__GOAL__: Please give the items, from the first line through the line with "Looking at the screenshot, I should 18,385.", as a Markdown table with the columns Row and Text, one numbered row per line, skipping blank lines and leaving out the pictures.
+---+
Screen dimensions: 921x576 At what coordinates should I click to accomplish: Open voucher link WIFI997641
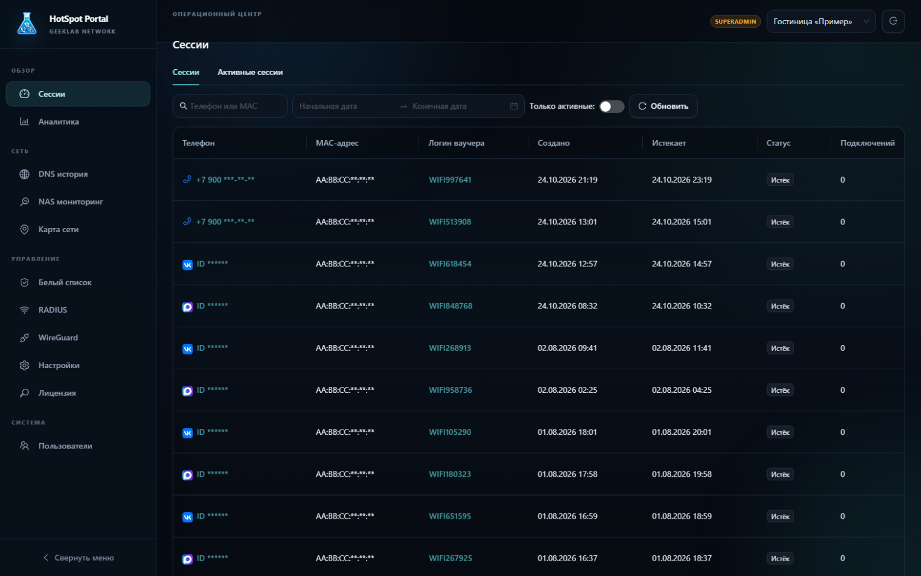pos(450,180)
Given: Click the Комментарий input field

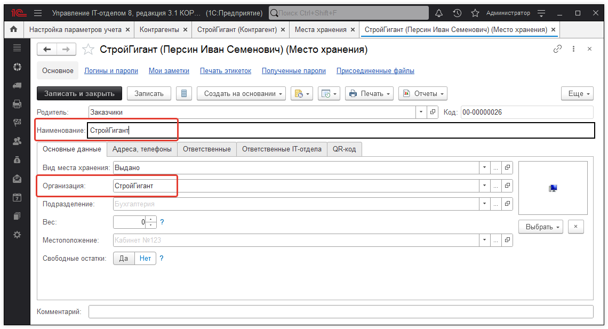Looking at the screenshot, I should coord(340,311).
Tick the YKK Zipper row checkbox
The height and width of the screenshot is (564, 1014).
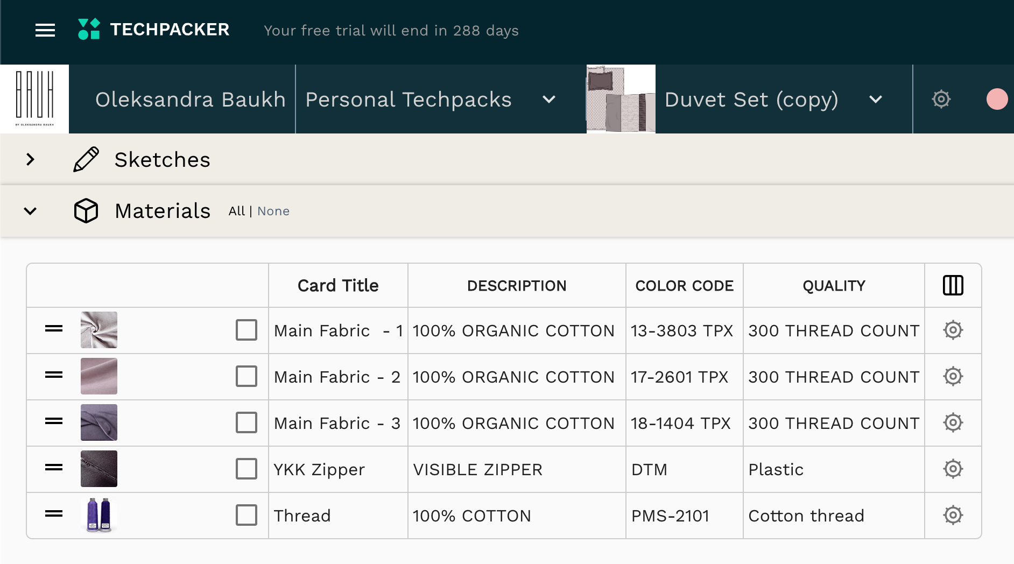pos(247,469)
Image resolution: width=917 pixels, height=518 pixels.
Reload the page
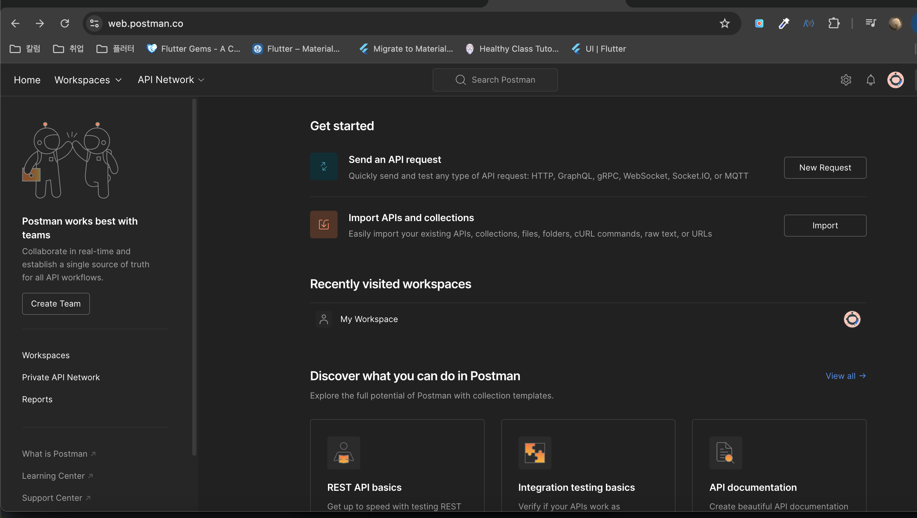coord(65,23)
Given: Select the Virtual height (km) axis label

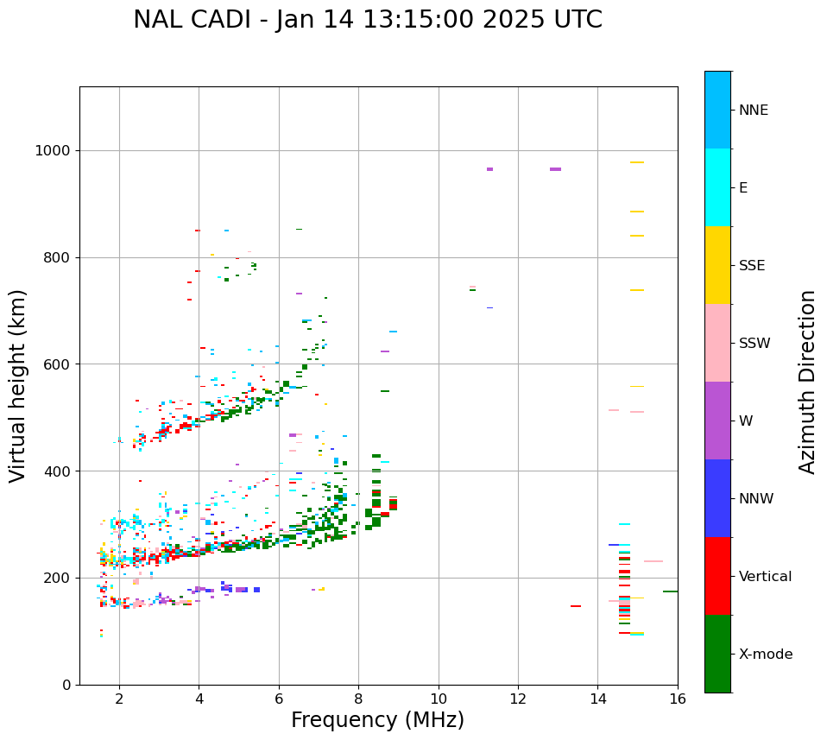Looking at the screenshot, I should 18,385.
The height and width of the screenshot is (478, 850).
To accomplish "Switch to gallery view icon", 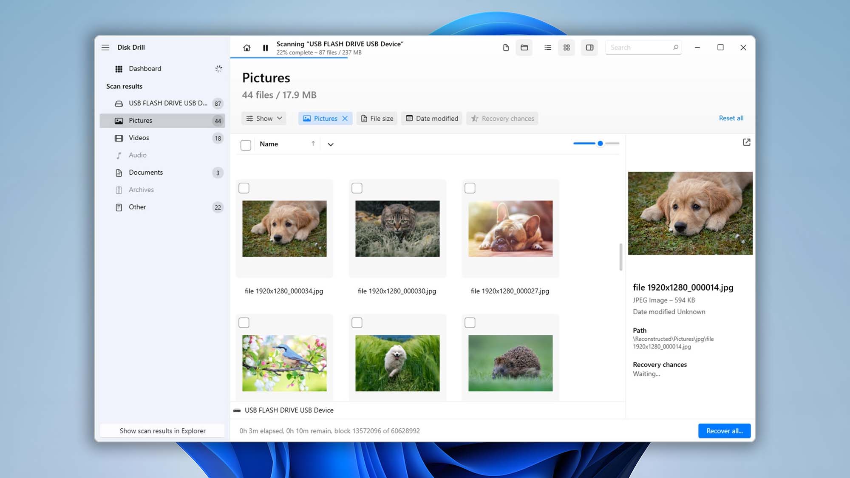I will tap(566, 47).
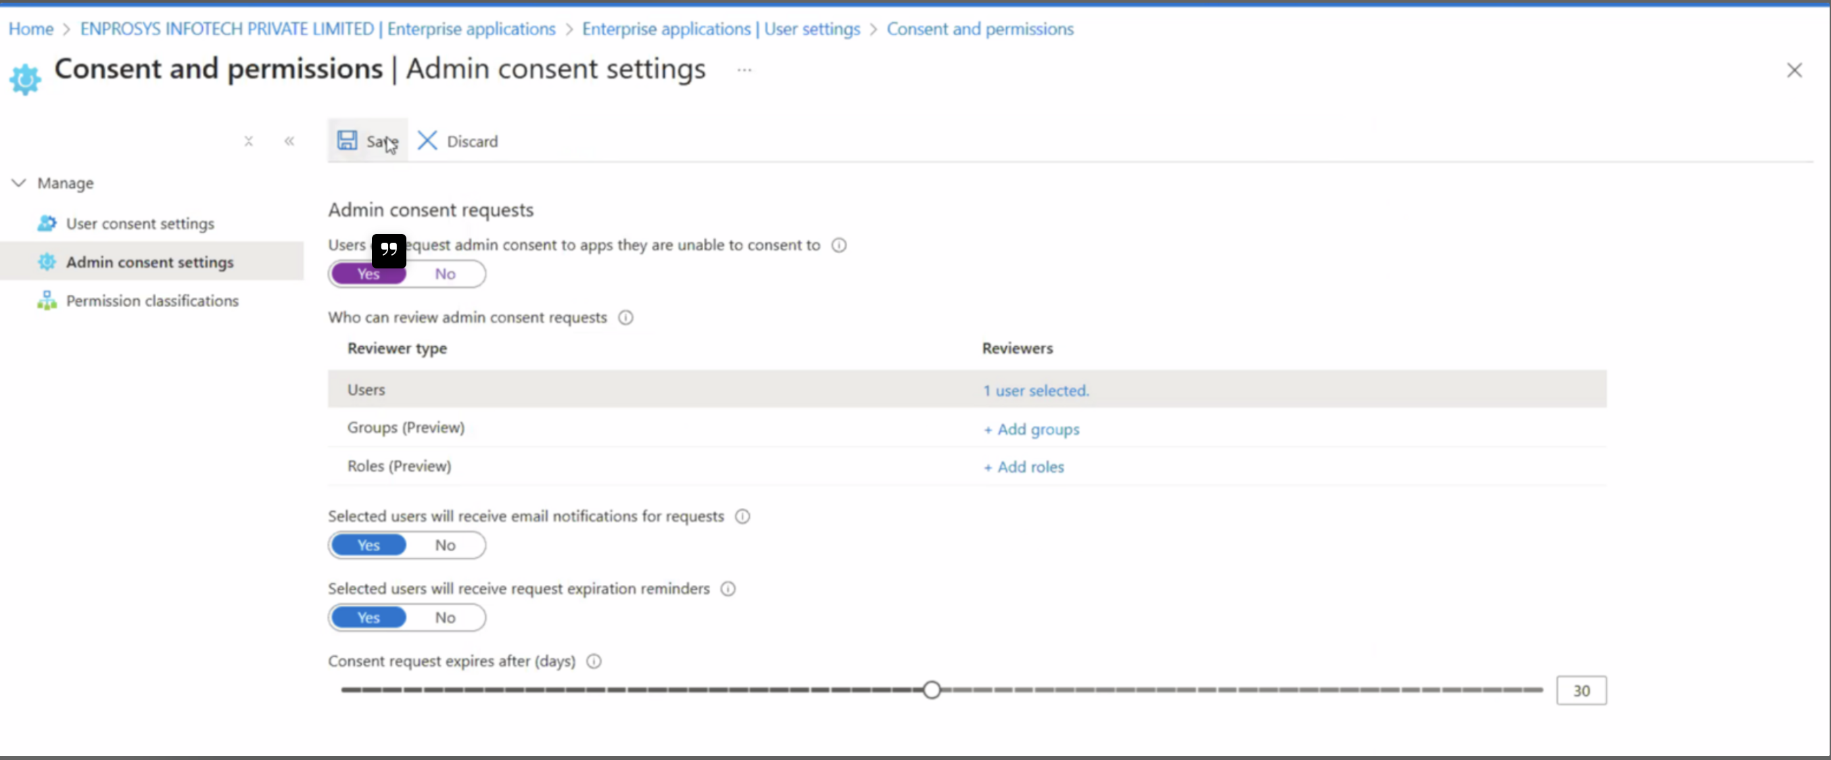
Task: Set expiration reminders toggle to No
Action: point(445,618)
+---+
__TASK ANSWER__:
| Row | Text |
|---|---|
| 1 | Screen dimensions: 921x576 At what coordinates should I click to accomplish: Open voucher link WIFI997641 |
| 2 | pos(450,180) |
| 3 | Given: Click the Комментарий input field |
| 4 | Looking at the screenshot, I should coord(340,311). |
| 5 | Tick the YKK Zipper row checkbox |
| 6 | The height and width of the screenshot is (564, 1014). |
| 7 | pos(247,469) |
| 8 | Image resolution: width=917 pixels, height=518 pixels. |
| 9 | Reload the page |
| 10 | coord(65,23) |
| 11 | Given: Select the Virtual height (km) axis label |
| 12 | Looking at the screenshot, I should 18,385. |